Komu potrzebny jeszcze kibic?

Fot. Trafnie.eu

Jeden mecz Primera Division ma się odbyć w Ameryce. Finał Ligi Mistrzów podobno też. Spieszcie się oglądać piłkarzy w akcji, dopóki możecie!

W 2016 roku w dniu finału Ligi Mistrzów w Mediolanie postanowiłem zrobić zdjęcie stadionu San Siro jeszcze zupełnie pustego, przed południem. Wszedłem na trybuny i zobaczyłem, że na siedzeniach w całych sektorach rozłożone są duże arkusze papieru. Pomyślałem, że to element przygotowanej starannie kartoniady tuż przed rozpoczęciem meczu.

Myliłem się. To były arkusze z nazwami głównych sponsorów rozgrywek. Dają pieniądze na reklamę, ale i wymagają. Między innymi określonej liczby miejsc na trybunach w finale. I kilka tygodni wcześniej mogą zrobić konkurs, w którym nagrodą będzie bilet na finał. Przy okazji sponsor się odpowiednio zareklamuje dzięki piłce.   

Gdy patrzyłem na te całe sektory pokryte kartonami, uświadomiłem sobie, że całe sektory kibiców zamiast na stadionie mogą obejrzeć mecz najwyżej w telewizji. Piłka to teraz gigantyczny biznes. A pieniądz ma swoje prawa. Ktoś musi zyskać kosztem kogoś. Zawsze silniejszy zyskuje kosztem słabszego. A tym słabszym jest kibic. Ten prawdziwy, nie VIP-owski, nie korporacyjny.

Przypomniałem sobie puste trybuny San Siro, kiedy przeczytałem, że finał Ligi Mistrzów ma się odbyć w Ameryce, że są coraz większe naciski z tym związane. Czyli sektory dla korporacyjnych gości już nie wystarczą. Ktoś na biznesowym spotkaniu musiał odpalić laptopa i pokazać jakiś wykres, na którym kreska mocno szła w górę. I pewnie przekonywał, że tak wzrosną zyski prestiżowych rozgrywek, jak pokaże się ich finał na żywo za oceanem. Bo to przecież wielki rynek, więc warto się na nim w ten sposób zareklamować.  

Nie tylko Liga Mistrzów ma latać za ocean. Władze Primera Division wysłały już tam dwie drużyny na jeden mecz hiszpańskiej ligi, oczywiście nie pytając piłkarzy, czy mają na to ochotę. Ochoty nie mają, ale pewnie polecą, bo biznes piłkarski ma swoje prawa. I swoje finansowe, coraz większe, potrzeby.

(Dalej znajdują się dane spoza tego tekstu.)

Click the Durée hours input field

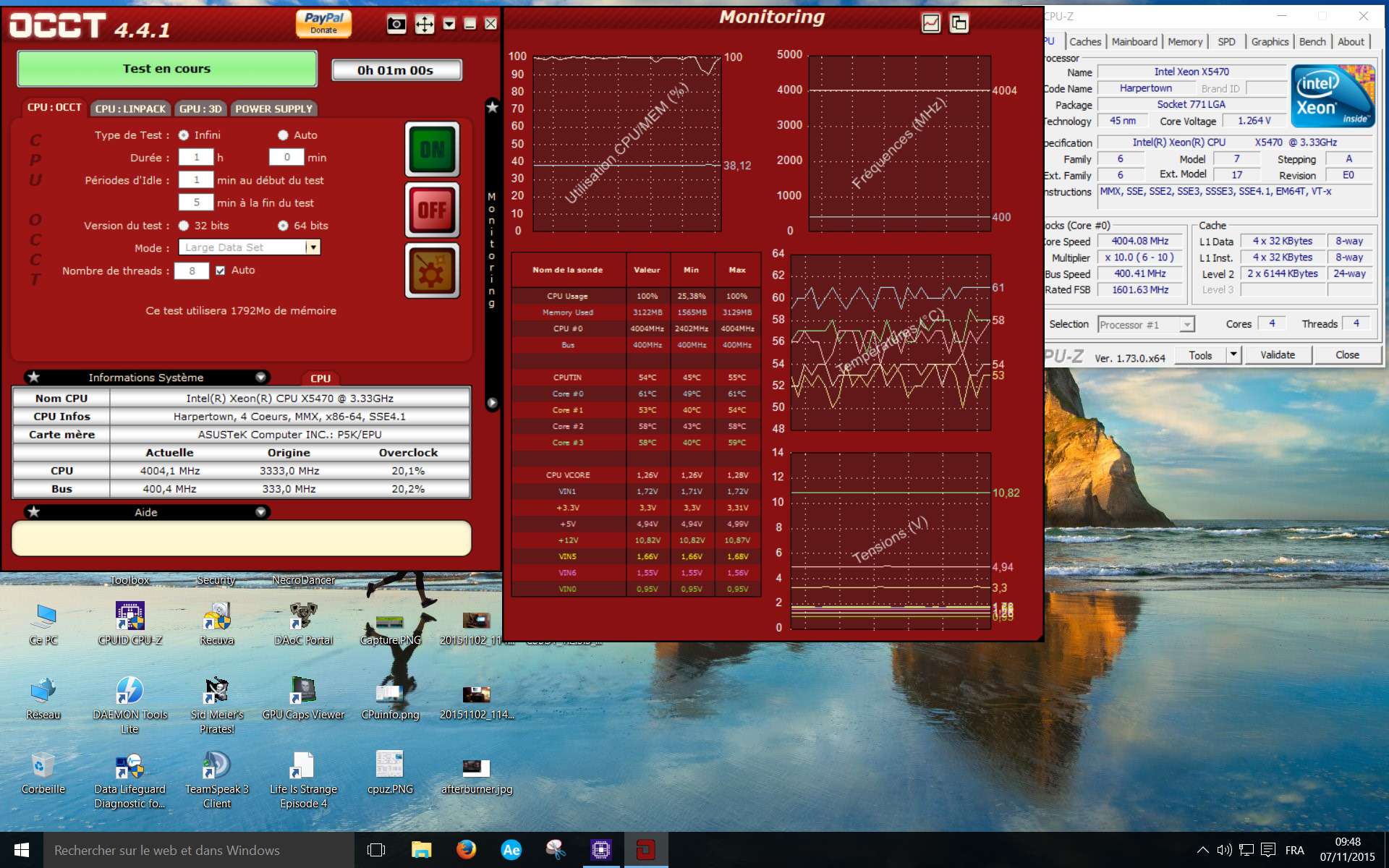pos(196,157)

Oczywiście nikt w takich kwestiach nie pyta o zdanie kibiców. Bo oni niestety są już coraz mniej potrzebni. To znaczy potrzebni są bardzo, ale tylko wtedy i tam gdzie znajdzie się jeszcze dla nich miejsce. Za oceanem ci z Europy potrzebni będą średnio, bo przecież nie dla nich głównie zorganizowane zostaną mecze.

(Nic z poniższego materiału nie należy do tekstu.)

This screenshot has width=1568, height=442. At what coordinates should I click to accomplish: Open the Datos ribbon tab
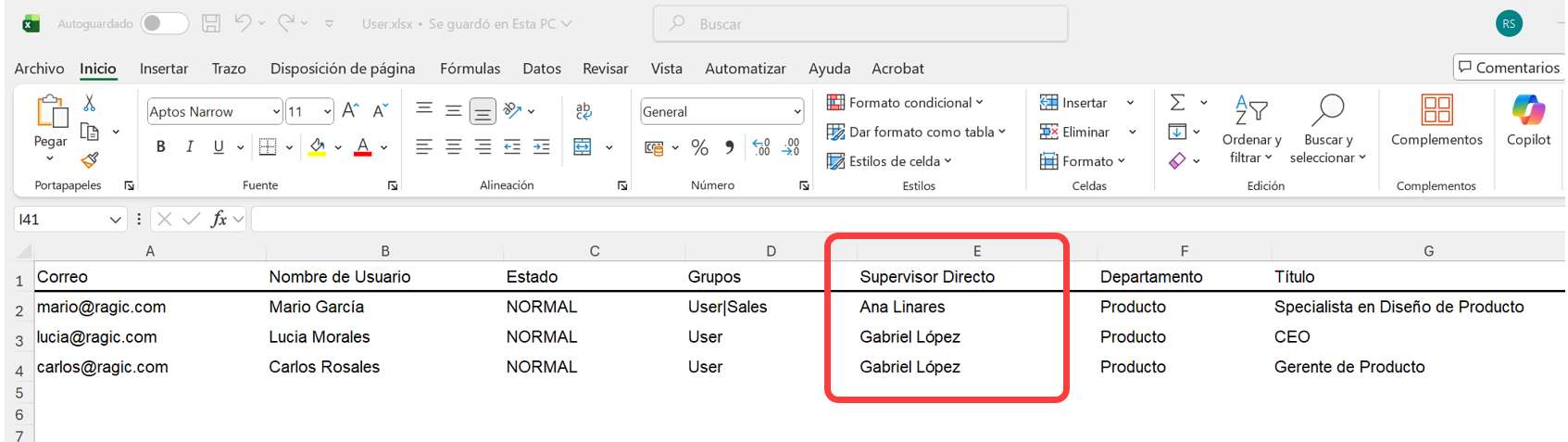(541, 69)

Zacząłem się zastanawiać czy kibice są jeszcze w ogóle potrzebni? A jeśli tak, to komu? Zaintrygował mnie do takich rozmyślań znajomy z Irlandii. Przyleciał na spotkanie swojej reprezentacji z Polską we Wrocławiu. Dostał ode mnie programy z tego meczu i starcia Legii z Cork City w eliminacjach do Ligi Mistrzów. Był zachwycony i przysłał potem maila z podziękowaniami:

„Programy z meczów irlandzkich drużyn są dla mnie wyjątkowo cenne, bo coraz trudniejsze do zdobycia. Przed laty kibice mogli je kupić pod stadionem. Teraz są przygotowywane głównie dla VIP-ów i mediów, jak w Polsce, ale też we Francji czy Turcji. Niestety w innych krajach, w Danii czy Holandii, przestaje się je wydawać, choć wcześniej pojawiały się tam wspaniałe publikacje.   

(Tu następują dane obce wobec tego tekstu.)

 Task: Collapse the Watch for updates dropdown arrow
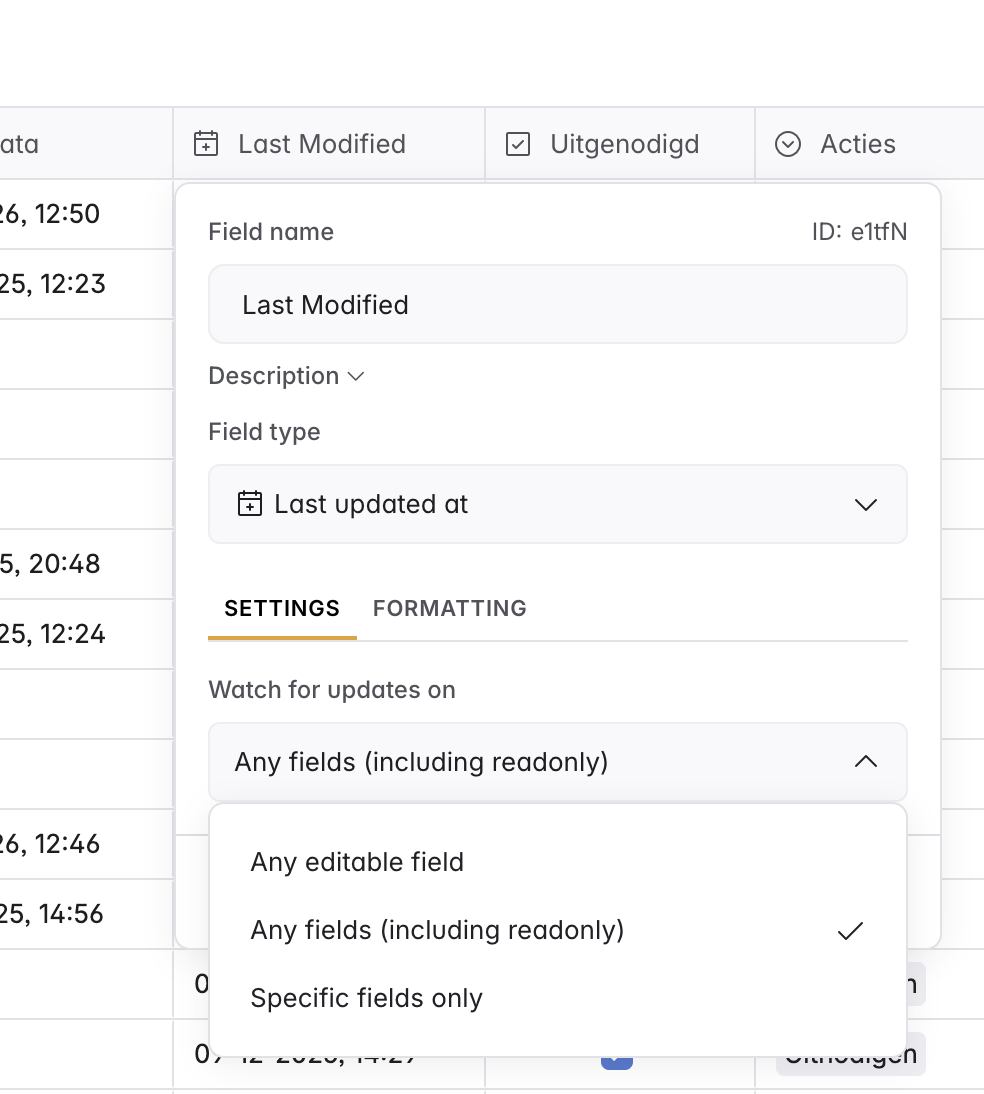pos(865,762)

Podobnie jak w biznesie prasowym internetowe social media zabijają tradycję zbierania programów. Większość kolekcjonerów w Irlandii i Wielkiej Brytanii to osoby powyżej trzydziestu lat. Młodsi interesują się teraz głównie grami komputerowymi”.

A skoro na grach komputerowych na pewno zarobi się więcej i szybciej, niż na sprzedaży programów, kto miałby się przejmować ich wydawaniem? Kto miałby się w ogóle przejmować jakimiś kibicami, którzy chcą oglądać mecze swojej ukochanej drużyny? Jak starczy dla nich miejsc na trybunach, będą mile widziani. Jeśli nie, każdy chyba ma telewizor?